Somehow, we managed to leave the Georgian carpet store with a small kilim without feeling completely robbed.

K is for Kilim!

K is for Kilim!

A few hours later, we were back at the Tbilisi airport. I sat next to an American couple while waiting to board the plane. How did I know they were American? Because THEY WERE TALKING LIKE TYPING IN ALL CAPS MIGHT SOUND. IT’S NOT LIKE TRAVEL ALERTS FOR AMERICANS WERE SWIRLING AROUND ALL OVER THE PLACE OR ANYTHING.

US Embassy Aug. 2

US Embassy Travel Alert (Aug. 2)

“U.S. citizens should take every precaution to be aware of their surroundings and to adopt appropriate safety measures to protect themselves while traveling” might imply to STOP BEING SO DAMN LOUD.

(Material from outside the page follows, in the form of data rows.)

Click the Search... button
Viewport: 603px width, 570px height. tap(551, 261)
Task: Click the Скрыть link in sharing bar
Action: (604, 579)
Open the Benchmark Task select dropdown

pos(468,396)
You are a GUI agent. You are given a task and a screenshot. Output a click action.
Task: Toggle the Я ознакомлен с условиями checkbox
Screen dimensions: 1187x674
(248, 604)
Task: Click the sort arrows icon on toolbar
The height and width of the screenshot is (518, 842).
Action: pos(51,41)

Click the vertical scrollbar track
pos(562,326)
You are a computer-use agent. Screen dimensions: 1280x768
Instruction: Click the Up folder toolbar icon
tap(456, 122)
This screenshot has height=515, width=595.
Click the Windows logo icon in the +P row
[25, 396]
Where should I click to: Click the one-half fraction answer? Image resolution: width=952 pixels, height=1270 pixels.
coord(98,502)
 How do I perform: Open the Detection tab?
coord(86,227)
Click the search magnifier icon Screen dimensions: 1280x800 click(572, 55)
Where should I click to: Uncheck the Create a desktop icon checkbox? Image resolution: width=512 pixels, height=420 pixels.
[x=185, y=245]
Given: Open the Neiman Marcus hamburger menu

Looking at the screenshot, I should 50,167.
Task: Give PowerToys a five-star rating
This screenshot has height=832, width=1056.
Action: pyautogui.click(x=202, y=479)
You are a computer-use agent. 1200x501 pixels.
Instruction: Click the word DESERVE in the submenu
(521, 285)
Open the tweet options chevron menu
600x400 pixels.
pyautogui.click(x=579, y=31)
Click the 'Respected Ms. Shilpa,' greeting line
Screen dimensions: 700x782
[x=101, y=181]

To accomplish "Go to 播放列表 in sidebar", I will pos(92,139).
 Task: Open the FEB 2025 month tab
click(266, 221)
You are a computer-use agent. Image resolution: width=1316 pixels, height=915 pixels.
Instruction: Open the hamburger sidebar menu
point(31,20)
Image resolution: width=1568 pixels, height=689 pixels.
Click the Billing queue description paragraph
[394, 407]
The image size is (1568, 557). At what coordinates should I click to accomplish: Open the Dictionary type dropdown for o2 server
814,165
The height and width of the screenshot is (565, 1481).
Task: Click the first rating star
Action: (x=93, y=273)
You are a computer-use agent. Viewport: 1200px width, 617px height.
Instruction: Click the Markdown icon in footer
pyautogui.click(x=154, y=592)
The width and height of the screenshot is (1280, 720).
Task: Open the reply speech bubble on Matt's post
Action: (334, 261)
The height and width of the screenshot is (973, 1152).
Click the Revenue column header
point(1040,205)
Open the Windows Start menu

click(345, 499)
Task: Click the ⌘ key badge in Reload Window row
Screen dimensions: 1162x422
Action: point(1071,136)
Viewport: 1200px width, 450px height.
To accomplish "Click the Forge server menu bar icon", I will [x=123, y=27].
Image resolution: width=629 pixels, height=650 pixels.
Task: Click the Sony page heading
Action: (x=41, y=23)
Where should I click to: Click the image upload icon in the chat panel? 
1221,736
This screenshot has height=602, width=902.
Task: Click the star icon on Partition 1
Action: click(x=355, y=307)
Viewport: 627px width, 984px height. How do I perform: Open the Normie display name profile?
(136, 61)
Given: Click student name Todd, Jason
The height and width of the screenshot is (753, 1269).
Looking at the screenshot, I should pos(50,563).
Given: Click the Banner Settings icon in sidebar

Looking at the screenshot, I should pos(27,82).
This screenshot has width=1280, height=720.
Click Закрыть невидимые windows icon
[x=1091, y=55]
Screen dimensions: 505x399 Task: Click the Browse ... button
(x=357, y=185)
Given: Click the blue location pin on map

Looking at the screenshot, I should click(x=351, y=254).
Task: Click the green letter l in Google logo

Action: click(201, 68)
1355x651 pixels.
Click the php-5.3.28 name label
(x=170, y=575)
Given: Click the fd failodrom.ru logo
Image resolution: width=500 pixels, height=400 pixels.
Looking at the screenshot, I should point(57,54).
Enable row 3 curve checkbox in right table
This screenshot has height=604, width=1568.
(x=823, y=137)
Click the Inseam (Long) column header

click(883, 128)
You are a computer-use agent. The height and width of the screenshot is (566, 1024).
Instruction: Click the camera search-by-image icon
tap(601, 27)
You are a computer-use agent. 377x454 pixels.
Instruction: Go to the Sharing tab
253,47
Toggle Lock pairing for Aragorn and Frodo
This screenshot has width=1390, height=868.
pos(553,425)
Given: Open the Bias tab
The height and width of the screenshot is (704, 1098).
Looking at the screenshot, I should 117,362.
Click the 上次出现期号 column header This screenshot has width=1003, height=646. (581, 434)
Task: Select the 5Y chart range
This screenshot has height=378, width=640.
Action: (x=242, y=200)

Anyway, the American lady (also an expat), at a very high decibel, told me all about their travel mishaps over the last few weeks, how she just wants to move home (don’t we all), and about the couple of cats she saw doin’ the deed in her friend’s garden, while I sat there wondering what about myself suggests to people I want to hear this crap. She mentioned the all too common theme among expat wives of giving up her career to come here for him. That is one fire that will never run out of fuel.

We landed back in The Country around midnight. While walking through the arrivals terminal, I noticed a white man standing out like a sore thumb in a sea of brown. He was on the other side of the glass dividing new arrivals from the waiting area, eagerly scanning the arriving passengers as they walked through. Suddenly, his face lit up as though he’d won the lottery, and I heard two little voices behind me call out, “Papa! Papa!”. A woman hurriedly pushed a cart of suitcases past me, with two young children seated on top like two cherries on top of a giant suitcase sundae. The sweet sight of their Papa scooping them up, embracing one in each arm, made me a little sick, because I know what it’s like to deeply miss loved ones.

I found a seat in the immigration area while I waited for J. A little girl across from me was repeating abracadabra! and at that moment there were so many things I wished would happen.

For now, where we are, the media is the greatest agent of terror. We’ve started locking our doors, but we won’t be giving up on the world any time soon!